EXCERPT:
== Segment start ==

Mesosphere is based on Apache Mesos, Marathon and other technologies. Mesos is an abstraction of the underlying hardware - exposing APIs to allow running tasks in a cluster ~ think of just launching threads on your linux box - with Mesos it's similar, you can launch processes on your servers across your datacenter or cloud. It's production software that powers Twitter, Airbnb and other companies at scale. Mesos is more than just orchestration - it's really a fabric for writing distributed systems. Apache Spark was a sample app written for Mesos. Marathon is another application that runs on top of Mesos and orchestrates containers. It can handle tens of thousands of containers and more in a single cluster. Chronos and Storm are other systems that can run on top of Mesos.

Marathon: https://mesosphere.github.io/marathon/ Chronos: https://airbnb.github.io/chronos/


In addition to what others replied, you might be interested in this presentation by Benjamin Hindman (who co-created Mesos) to see how it all fits together: https://www.youtube.com/watch?v=F1-UEIG7u5g


CoreOS is Linux distribution. It has been tuned to be lightweight, secure, and highly compatible with Docker among other things.

Mesos is a job scheduler for large distributed systems based on a quick read.

edit: and to the point, it is very natural to consider Mesos slaves as running inside of Docker containers (which may be based on CoreOS)


CoreOS contains a tool called fleet, which abstracts systemd into a cluster init system. fleet has scheduling rules such as "don't schedule more than 1 foobar on this box" or "schedule this app on a box with metadata region=foo" built in to it.

fleet doesn't aspire to do complex resource scheduling or high density bin-packing. The best way to accomplish these tasks is to use fleet to bootstrap more complex and higher-level services like Mesos, Kubernetes or Deis. fleet will make sure the components of those services are running in the cluster, even if machines die or are partitioned.

(CoreOS employee)


Or, more robustly, run Kubernetes, Deis, and Marathon — along with Spark, Hadoop, Cassandra, and so on, all Mesos, all on the same cluster. Mesos is the only technology capable of doing that at any scale.


It'd be very interesting if you know anyone who is doing this sort of thing (fleetd for bootstrapping a more "heavyweight" scheduler) in production, and could prod them to do a write-up on their system. It might inspire some more interesting PaaS products. :)

== Segment end ==

TASK GOAL: Continue the discussion of Mesos, CoreOS, and fleet from where it stops.

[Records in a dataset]

== Segment start ==

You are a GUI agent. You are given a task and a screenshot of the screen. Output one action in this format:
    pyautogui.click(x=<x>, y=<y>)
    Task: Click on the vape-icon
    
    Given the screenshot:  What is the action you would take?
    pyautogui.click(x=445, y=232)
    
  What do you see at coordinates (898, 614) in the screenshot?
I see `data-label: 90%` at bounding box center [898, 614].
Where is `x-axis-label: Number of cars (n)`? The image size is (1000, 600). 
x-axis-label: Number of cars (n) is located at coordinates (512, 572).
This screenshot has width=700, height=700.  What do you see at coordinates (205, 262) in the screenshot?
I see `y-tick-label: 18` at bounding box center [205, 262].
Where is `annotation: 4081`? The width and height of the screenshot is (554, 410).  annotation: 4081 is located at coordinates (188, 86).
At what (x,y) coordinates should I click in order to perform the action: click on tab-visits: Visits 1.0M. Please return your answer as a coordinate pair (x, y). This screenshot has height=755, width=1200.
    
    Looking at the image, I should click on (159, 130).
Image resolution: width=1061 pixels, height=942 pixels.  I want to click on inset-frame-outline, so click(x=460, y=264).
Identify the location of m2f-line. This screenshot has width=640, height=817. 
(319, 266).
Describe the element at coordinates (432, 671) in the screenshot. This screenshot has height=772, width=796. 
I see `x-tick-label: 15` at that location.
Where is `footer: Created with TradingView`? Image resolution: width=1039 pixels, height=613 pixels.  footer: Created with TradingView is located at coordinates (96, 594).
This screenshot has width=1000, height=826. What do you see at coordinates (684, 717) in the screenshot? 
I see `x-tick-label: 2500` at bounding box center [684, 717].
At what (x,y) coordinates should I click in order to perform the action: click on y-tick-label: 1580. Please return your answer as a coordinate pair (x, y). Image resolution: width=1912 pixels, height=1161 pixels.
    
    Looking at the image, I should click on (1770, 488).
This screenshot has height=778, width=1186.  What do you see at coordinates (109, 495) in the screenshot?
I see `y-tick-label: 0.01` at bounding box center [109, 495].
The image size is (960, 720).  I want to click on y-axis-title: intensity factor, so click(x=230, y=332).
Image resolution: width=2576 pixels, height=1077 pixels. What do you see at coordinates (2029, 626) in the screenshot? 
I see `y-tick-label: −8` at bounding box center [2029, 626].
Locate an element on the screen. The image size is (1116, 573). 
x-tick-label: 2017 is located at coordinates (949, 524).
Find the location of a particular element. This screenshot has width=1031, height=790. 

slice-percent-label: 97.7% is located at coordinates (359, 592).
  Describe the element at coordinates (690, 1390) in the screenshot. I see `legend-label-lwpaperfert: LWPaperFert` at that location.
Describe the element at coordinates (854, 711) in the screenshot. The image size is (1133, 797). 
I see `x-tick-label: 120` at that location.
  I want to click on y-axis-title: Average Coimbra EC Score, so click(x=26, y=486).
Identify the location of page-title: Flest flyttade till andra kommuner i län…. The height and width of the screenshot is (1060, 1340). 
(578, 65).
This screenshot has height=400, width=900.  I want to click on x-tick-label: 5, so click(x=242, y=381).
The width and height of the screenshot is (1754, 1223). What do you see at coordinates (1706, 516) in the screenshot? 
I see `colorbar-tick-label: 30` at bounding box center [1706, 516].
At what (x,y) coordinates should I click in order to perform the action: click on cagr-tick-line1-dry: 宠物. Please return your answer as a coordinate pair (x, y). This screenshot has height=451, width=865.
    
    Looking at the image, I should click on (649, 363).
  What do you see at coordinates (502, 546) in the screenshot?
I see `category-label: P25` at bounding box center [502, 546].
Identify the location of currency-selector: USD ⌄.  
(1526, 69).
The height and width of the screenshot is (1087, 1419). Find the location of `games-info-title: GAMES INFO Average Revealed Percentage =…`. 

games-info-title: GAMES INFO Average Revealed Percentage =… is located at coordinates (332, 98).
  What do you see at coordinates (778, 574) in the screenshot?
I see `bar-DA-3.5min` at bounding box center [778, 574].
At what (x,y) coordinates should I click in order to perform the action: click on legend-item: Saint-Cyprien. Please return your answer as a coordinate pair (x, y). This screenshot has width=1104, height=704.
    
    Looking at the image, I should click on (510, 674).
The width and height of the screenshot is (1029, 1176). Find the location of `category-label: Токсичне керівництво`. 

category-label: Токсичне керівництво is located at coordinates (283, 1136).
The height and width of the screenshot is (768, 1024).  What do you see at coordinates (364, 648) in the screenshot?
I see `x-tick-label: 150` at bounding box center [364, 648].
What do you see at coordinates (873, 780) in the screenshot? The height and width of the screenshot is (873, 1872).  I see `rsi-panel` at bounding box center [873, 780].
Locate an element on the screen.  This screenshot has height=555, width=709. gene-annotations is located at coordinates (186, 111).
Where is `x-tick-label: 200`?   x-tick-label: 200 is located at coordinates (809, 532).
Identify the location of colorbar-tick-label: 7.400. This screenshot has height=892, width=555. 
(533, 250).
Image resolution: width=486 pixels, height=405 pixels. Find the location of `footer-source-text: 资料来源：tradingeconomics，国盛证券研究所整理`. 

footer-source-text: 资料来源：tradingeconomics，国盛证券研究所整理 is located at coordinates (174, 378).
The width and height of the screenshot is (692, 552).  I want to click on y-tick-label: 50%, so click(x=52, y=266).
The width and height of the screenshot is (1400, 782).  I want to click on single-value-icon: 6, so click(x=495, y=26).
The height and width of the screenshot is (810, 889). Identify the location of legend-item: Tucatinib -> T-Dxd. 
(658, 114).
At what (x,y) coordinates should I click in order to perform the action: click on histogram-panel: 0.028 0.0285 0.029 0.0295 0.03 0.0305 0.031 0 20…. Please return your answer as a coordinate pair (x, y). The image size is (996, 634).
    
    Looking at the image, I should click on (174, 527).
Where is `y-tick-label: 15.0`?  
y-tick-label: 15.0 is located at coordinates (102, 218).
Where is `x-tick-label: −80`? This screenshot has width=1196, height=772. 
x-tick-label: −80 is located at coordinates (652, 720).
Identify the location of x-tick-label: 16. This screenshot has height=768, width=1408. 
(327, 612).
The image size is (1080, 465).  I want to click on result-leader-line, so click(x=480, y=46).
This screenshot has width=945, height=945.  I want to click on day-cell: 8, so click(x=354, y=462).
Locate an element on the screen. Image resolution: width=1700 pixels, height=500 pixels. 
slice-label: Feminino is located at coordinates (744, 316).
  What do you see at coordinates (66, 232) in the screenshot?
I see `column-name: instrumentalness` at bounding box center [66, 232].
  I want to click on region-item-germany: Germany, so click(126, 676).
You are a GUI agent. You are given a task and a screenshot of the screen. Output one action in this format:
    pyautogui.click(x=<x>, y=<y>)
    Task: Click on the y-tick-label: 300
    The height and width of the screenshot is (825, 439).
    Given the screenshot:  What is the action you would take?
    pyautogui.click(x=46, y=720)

== Segment end ==

TASK OUTPUT:
Deis has been doing this successfully for a while now. Their work is all open source. Here's what the units look like to bootstrap all of their components: https://github.com/deis/deis/tree/master/deisctl/units

More info on the components: http://docs.deis.io/en/latest/understanding_deis/architectur...

The Kubernetes project has also documented a getting started guide for CoreOS: https://github.com/GoogleCloudPlatform/kubernetes/blob/maste...


The current options are $80 development and $200 for production a month. I would like to see a $60 option for starter, but I would imagine the benefits of the mesosphere deployment are better seen on a higher number of instances.


You can create your own custom cluster[1] with the specs and number of instances that you desire, which would allow you to easily create a $60 option.

[1]: https://digitalocean.mesosphere.com/clusters/new/custom


You can customize the cluster ... if you drop down to single core machines you could get a development cluster (1 master, 3 slaves) down to about $40/m I believe.


Will there be Mesos-specific pricing? The full benefit of Mesos abstraction would remove the concept of a physical machine, and allow DigitalOcean to compete with Heroku-like services even better!


This is great. The tools are still pretty buggy though.


How so? What would you like to see handled differently?


"Internal error while provisioning. We're looking into it! In the meantime, try creating and launching a new cluster."

Tried launching like half a dozen clusters (both custom and default)

Would also be nice to see a post-process set up tutorial on security (iptables and whatnot that people here are talking about)

The execution on GCE was much better imho with VPN support and generally better security (albeit the cluster cost was significantly pricier).